Later in the interview, Charlamagne expressed his frustration with the lack of progress on the slimmed-down version of President Biden’s Build Back Better social spending agenda.
“It just feels like it takes Democrats so long to fix things, but Republicans f–k things up quick,” Charlamagne said. “They take bold steps to do whatever they want fast and furious, but with Democrats, it’s, like, slow. Why? I don’t understand it.”
“It’s always quicker to break things than it is to fix them or build them, but we’re about building,” Buttigieg said. “And yeah, that takes time, and that makes us impatient, and that can make us frustrated, but that’s what we came here to do.”
Charlamagne Tha God, whose real name is Lenard Larry McKelvey, is a known critic of Biden.
In May 2020, while Biden was a candidate, he blurted out at the end of an interview in which Charlamagne had challenged him on his record on race relations: “If you have a problem figuring out whether you’re for me or Trump, then you ain’t black.”
Biden eventually apologized for the comment m, calling it “cavalier” and insisting that he had “never, never, ever taken the African-American community for granted.”

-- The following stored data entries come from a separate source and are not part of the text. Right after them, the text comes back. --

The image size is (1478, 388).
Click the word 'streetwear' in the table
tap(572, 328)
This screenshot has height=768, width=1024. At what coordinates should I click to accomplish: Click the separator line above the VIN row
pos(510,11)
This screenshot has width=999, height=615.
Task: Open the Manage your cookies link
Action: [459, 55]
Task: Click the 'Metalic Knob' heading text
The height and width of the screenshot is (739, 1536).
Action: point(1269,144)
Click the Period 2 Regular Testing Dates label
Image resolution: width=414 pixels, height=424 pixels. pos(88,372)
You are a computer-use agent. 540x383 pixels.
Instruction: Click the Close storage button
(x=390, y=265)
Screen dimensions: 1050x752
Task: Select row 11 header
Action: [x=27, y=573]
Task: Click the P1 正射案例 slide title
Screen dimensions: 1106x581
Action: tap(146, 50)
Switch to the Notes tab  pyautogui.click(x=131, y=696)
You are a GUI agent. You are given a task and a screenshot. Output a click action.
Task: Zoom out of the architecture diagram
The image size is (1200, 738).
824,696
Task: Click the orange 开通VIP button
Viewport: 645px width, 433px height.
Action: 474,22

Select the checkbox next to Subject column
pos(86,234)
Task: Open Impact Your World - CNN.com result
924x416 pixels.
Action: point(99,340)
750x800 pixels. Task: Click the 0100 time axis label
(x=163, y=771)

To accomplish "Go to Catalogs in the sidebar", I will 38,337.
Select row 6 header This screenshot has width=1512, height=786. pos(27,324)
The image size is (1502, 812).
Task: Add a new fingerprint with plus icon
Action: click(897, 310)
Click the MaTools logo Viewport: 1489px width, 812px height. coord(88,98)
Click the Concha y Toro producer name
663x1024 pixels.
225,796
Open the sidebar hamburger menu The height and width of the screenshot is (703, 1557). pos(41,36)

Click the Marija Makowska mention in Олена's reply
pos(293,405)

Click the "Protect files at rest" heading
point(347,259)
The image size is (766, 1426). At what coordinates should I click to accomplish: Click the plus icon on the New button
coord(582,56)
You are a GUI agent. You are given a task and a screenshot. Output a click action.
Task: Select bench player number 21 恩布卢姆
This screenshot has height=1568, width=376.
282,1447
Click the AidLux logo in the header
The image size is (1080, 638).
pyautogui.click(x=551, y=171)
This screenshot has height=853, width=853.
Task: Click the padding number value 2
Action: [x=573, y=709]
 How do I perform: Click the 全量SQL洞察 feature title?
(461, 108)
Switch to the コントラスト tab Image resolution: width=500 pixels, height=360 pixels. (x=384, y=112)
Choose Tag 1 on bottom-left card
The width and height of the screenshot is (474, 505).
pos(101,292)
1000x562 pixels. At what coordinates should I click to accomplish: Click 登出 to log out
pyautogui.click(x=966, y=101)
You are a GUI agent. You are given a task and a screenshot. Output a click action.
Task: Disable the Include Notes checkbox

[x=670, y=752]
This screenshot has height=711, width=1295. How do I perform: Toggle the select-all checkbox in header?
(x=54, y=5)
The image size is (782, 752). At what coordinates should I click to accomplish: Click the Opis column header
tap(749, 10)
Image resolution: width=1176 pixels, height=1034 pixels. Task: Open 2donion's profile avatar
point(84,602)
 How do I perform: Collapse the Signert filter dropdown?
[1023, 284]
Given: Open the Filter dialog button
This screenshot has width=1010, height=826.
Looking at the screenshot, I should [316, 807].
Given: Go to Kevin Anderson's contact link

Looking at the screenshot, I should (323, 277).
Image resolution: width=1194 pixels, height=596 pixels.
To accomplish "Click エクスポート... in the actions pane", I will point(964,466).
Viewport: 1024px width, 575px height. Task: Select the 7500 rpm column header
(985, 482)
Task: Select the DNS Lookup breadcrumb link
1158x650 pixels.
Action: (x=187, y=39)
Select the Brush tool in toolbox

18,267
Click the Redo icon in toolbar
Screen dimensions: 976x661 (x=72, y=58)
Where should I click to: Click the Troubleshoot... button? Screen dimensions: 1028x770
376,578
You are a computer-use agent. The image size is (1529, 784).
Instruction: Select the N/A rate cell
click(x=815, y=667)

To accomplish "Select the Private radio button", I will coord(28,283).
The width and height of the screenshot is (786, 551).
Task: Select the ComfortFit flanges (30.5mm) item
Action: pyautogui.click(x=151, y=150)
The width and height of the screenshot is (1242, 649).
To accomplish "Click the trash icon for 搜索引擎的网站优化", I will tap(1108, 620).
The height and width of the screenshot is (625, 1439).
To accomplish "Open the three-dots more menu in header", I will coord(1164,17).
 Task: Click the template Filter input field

And late last year, Vice President Kamala Harris became upset with the host during an interview on his Comedy Central show: “Tha God’s Honest Truth.”
“I want to know who the real president of this country is — is it Joe Biden or Joe Manchin?” asked Charlamagne.
“C’mon, Charlamagne,” she said, talking over the host. “No, no, no, no, it’s Joe Biden.”
“And don’t start talking like a Republican, about asking whether or not he’s president. … And it’s Joe Biden,” she added irritably. “It’s Joe Biden and I’m vice president and my name is Kamala Harris.”